• Assignment:
An exact reproduction of all the entries below is required.

━━━ Provided material ━━━

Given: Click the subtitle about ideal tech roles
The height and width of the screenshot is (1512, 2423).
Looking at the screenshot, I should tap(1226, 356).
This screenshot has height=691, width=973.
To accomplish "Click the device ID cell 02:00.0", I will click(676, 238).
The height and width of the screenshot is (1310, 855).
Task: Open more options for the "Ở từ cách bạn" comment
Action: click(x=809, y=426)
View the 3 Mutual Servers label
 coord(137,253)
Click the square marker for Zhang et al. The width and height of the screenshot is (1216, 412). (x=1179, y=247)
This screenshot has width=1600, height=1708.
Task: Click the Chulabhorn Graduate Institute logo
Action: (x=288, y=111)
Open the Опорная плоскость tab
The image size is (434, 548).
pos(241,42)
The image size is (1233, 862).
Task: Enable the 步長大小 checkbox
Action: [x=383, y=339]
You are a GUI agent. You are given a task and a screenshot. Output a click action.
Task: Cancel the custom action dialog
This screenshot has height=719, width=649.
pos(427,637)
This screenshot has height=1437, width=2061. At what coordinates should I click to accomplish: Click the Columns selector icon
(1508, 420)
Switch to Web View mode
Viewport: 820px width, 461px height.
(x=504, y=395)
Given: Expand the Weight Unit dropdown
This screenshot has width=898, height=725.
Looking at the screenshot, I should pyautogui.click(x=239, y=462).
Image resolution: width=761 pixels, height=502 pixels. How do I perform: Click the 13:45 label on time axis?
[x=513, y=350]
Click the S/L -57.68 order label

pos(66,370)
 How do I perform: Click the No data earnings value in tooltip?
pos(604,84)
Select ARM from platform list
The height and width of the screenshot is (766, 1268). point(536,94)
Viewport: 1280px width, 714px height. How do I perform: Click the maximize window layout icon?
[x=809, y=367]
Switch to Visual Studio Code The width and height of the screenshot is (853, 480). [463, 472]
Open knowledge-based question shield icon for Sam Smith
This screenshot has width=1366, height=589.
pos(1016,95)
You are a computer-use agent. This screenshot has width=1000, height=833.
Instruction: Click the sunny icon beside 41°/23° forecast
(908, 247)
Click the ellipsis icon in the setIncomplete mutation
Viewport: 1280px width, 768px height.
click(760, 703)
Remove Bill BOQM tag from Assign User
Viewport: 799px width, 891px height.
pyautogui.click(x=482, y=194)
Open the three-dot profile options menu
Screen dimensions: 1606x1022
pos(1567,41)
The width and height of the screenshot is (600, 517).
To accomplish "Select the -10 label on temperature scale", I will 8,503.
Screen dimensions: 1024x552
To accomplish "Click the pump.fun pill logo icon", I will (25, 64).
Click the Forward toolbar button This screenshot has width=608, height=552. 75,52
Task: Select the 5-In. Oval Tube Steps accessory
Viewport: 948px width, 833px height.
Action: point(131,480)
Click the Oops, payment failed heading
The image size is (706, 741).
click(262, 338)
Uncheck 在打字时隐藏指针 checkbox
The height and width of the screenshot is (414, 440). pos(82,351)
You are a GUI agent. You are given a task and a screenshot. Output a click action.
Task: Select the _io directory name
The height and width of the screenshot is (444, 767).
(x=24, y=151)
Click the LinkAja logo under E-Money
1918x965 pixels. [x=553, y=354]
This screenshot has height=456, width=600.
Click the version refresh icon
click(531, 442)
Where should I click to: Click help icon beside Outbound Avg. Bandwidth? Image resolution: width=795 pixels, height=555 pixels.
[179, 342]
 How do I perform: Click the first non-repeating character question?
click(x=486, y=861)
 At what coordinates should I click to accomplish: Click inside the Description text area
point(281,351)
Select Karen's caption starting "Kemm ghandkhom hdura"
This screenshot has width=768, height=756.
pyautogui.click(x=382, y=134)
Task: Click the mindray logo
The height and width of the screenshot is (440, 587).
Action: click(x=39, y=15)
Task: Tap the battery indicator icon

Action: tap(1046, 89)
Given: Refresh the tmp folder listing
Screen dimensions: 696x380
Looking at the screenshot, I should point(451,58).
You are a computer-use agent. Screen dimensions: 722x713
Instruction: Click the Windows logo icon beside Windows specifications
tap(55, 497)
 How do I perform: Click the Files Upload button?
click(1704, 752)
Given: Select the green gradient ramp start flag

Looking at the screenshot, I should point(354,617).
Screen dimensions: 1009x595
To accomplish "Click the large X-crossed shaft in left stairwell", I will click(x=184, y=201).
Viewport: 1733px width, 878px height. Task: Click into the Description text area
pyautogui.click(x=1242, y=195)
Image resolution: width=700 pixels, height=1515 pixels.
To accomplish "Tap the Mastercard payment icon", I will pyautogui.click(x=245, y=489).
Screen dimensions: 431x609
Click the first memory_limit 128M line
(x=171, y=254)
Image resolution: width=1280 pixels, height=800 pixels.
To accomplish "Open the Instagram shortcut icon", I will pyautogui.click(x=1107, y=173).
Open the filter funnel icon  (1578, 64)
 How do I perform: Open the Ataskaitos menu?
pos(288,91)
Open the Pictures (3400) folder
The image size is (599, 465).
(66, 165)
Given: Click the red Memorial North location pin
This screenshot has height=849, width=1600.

━━━

• Answer to this problem:
Given: Click the subtitle about ideal tech roles
The height and width of the screenshot is (1512, 2423).
Looking at the screenshot, I should tap(1226, 356).
This screenshot has height=691, width=973.
To accomplish "Click the device ID cell 02:00.0", I will click(676, 238).
The height and width of the screenshot is (1310, 855).
Task: Open more options for the "Ở từ cách bạn" comment
Action: click(x=809, y=426)
View the 3 Mutual Servers label
 coord(137,253)
Click the square marker for Zhang et al. The width and height of the screenshot is (1216, 412). (x=1179, y=247)
This screenshot has width=1600, height=1708.
Task: Click the Chulabhorn Graduate Institute logo
Action: (x=288, y=111)
Open the Опорная плоскость tab
The image size is (434, 548).
pos(241,42)
The image size is (1233, 862).
Task: Enable the 步長大小 checkbox
Action: [x=383, y=339]
You are a GUI agent. You are given a task and a screenshot. Output a click action.
Task: Cancel the custom action dialog
This screenshot has height=719, width=649.
pos(427,637)
This screenshot has height=1437, width=2061. At what coordinates should I click to accomplish: Click the Columns selector icon
(1508, 420)
Switch to Web View mode
Viewport: 820px width, 461px height.
(x=504, y=395)
Given: Expand the Weight Unit dropdown
This screenshot has width=898, height=725.
Looking at the screenshot, I should pyautogui.click(x=239, y=462).
Image resolution: width=761 pixels, height=502 pixels. How do I perform: Click the 13:45 label on time axis?
[x=513, y=350]
Click the S/L -57.68 order label

pos(66,370)
 How do I perform: Click the No data earnings value in tooltip?
pos(604,84)
Select ARM from platform list
The height and width of the screenshot is (766, 1268). point(536,94)
Viewport: 1280px width, 714px height. How do I perform: Click the maximize window layout icon?
[x=809, y=367]
Switch to Visual Studio Code The width and height of the screenshot is (853, 480). [463, 472]
Open knowledge-based question shield icon for Sam Smith
This screenshot has width=1366, height=589.
pos(1016,95)
You are a computer-use agent. This screenshot has width=1000, height=833.
Instruction: Click the sunny icon beside 41°/23° forecast
(908, 247)
Click the ellipsis icon in the setIncomplete mutation
Viewport: 1280px width, 768px height.
click(760, 703)
Remove Bill BOQM tag from Assign User
Viewport: 799px width, 891px height.
pyautogui.click(x=482, y=194)
Open the three-dot profile options menu
Screen dimensions: 1606x1022
pos(1567,41)
The width and height of the screenshot is (600, 517).
To accomplish "Select the -10 label on temperature scale", I will 8,503.
Screen dimensions: 1024x552
To accomplish "Click the pump.fun pill logo icon", I will (25, 64).
Click the Forward toolbar button This screenshot has width=608, height=552. 75,52
Task: Select the 5-In. Oval Tube Steps accessory
Viewport: 948px width, 833px height.
Action: point(131,480)
Click the Oops, payment failed heading
The image size is (706, 741).
click(262, 338)
Uncheck 在打字时隐藏指针 checkbox
The height and width of the screenshot is (414, 440). pos(82,351)
You are a GUI agent. You are given a task and a screenshot. Output a click action.
Task: Select the _io directory name
The height and width of the screenshot is (444, 767).
(x=24, y=151)
Click the LinkAja logo under E-Money
1918x965 pixels. [x=553, y=354]
This screenshot has height=456, width=600.
Click the version refresh icon
click(531, 442)
Where should I click to: Click help icon beside Outbound Avg. Bandwidth? Image resolution: width=795 pixels, height=555 pixels.
[179, 342]
 How do I perform: Click the first non-repeating character question?
click(x=486, y=861)
 At what coordinates should I click to accomplish: Click inside the Description text area
point(281,351)
Select Karen's caption starting "Kemm ghandkhom hdura"
This screenshot has width=768, height=756.
pyautogui.click(x=382, y=134)
Task: Click the mindray logo
The height and width of the screenshot is (440, 587).
Action: click(x=39, y=15)
Task: Tap the battery indicator icon

Action: tap(1046, 89)
Given: Refresh the tmp folder listing
Screen dimensions: 696x380
Looking at the screenshot, I should point(451,58).
You are a computer-use agent. Screen dimensions: 722x713
Instruction: Click the Windows logo icon beside Windows specifications
tap(55, 497)
 How do I perform: Click the Files Upload button?
click(1704, 752)
Given: Select the green gradient ramp start flag

Looking at the screenshot, I should point(354,617).
Screen dimensions: 1009x595
To accomplish "Click the large X-crossed shaft in left stairwell", I will click(x=184, y=201).
Viewport: 1733px width, 878px height. Task: Click into the Description text area
pyautogui.click(x=1242, y=195)
Image resolution: width=700 pixels, height=1515 pixels.
To accomplish "Tap the Mastercard payment icon", I will pyautogui.click(x=245, y=489).
Screen dimensions: 431x609
Click the first memory_limit 128M line
(x=171, y=254)
Image resolution: width=1280 pixels, height=800 pixels.
To accomplish "Open the Instagram shortcut icon", I will pyautogui.click(x=1107, y=173).
Open the filter funnel icon  (1578, 64)
 How do I perform: Open the Ataskaitos menu?
pos(288,91)
Open the Pictures (3400) folder
The image size is (599, 465).
(66, 165)
Given: Click the red Memorial North location pin
This screenshot has height=849, width=1600.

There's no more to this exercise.